0

I'm trying to read Excel/csv file with data more than 1m and split it

For example:

I have Excel file with 2.7M data and now I want to split it in 3 files of 0.9M data using python.

Code:

import pandas as pd

df = pd.read_excel("/path/to/excels/file.xlsx")

n_partitions = 3

for i in range(n_partitions):
    sub_df = df.iloc[(i*n_paritions):((i+1)*n_paritions)]
    sub_df.to_excel(f"/output/path/to/test-{i}.xlsx", sheet_name="a")

I tried this it's working fine for less data but want something that can help when we have data more than 1m as we all know Excel have limitation upto 1m to show data.

shaik moeed
  • 5,300
  • 1
  • 18
  • 54
Keshav
  • 59
  • 6
  • your partition logic is wrong, you need to divide the total row with n_partitions and then increment by this value in each iteration. – shaik moeed Apr 01 '23 at 20:01
  • Does this answer your question? [Split a large pandas dataframe](https://stackoverflow.com/questions/17315737/split-a-large-pandas-dataframe) – HedgeHog Apr 02 '23 at 12:59

2 Answers2

1

Correction

Misunderstood the question at the beginning, so my option only reflects the split by number of lines - There is a well asked and answered question that will cover this issue split large dataframe


Split dataframe by given number of rows - You could adjust your range() and extend it by the step parameter that will get the value of your n_partitions:

for i in range(0,df.shape[0],n_partitions):
    df[i:i+n_partitions].to_excel(f"/output/path/to/test-{i}.xlsx", sheet_name="a")

Exanple:

import pandas as pd

df = pd.read_excel("/path/to/excels/file.xlsx")

n_partitions = 3
for i in range(0,df.shape[0],n_partitions):
    df[i:i+n_partitions].to_excel(f"/output/path/to/test-{i}.xlsx", sheet_name="a")
HedgeHog
  • 22,146
  • 4
  • 14
  • 36
1

as we all know Excel have limitation upto 1m to show data.
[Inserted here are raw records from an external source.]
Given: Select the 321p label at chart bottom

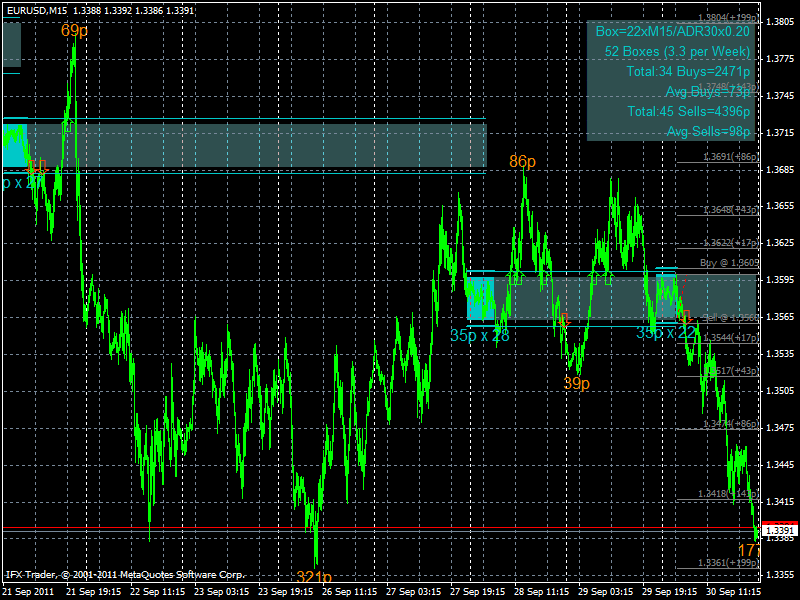Looking at the screenshot, I should 314,577.
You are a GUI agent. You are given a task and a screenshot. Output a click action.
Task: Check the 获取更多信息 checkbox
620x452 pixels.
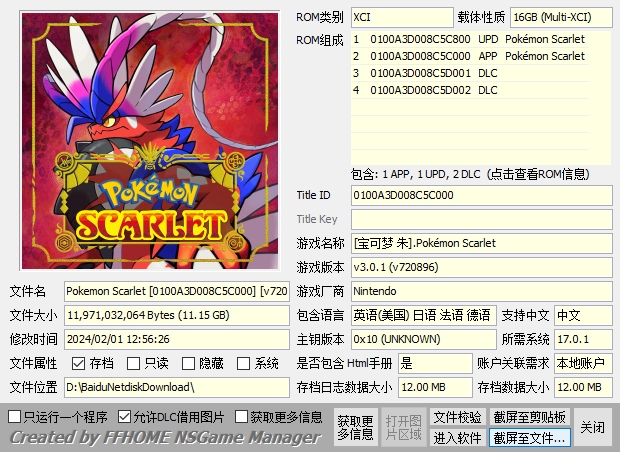(x=242, y=416)
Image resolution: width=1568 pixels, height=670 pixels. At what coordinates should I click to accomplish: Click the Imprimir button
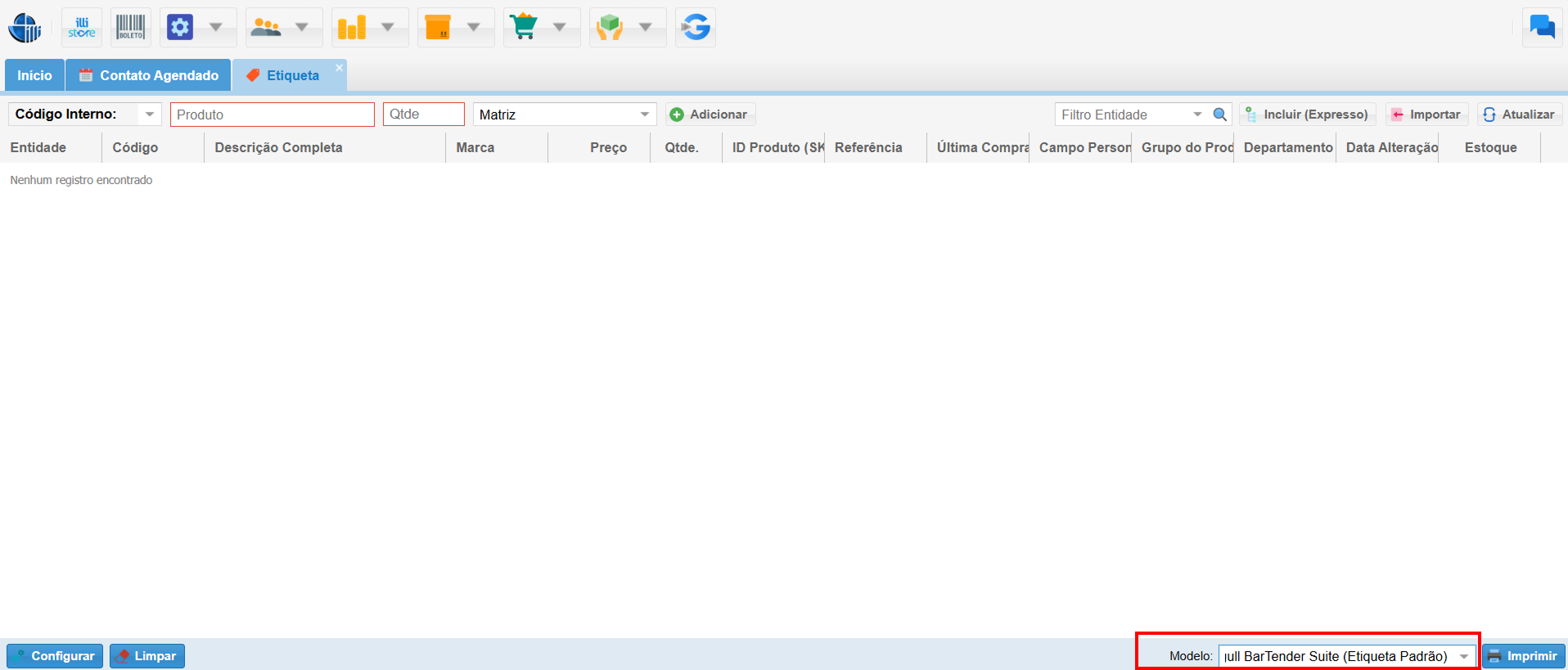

Keeping this condition in mind and in a scenario where you want to scale up at any time given dynamic changes, instead of doing mental math every time for the number of partitions, keep the row/records limit defined as per your need. That way you control how much data you keep in each partition rather than the other way around.

limit = 100000

Here I've kept it at 100,000 for slightly better readability in Excel. Then you can simply go ahead and partition using the dataframe.iloc functionality as you have done originally.

n = 1
i = 0
while (i < df.shape[0]):
    sub_df = df.iloc[i:limit+i]
    sub_df.to_excel(f"/output/path/to/test-{n}.xlsx", sheet_name="a")
    n += 1
    i += limit

It's a rather naive approach but it works and reads well.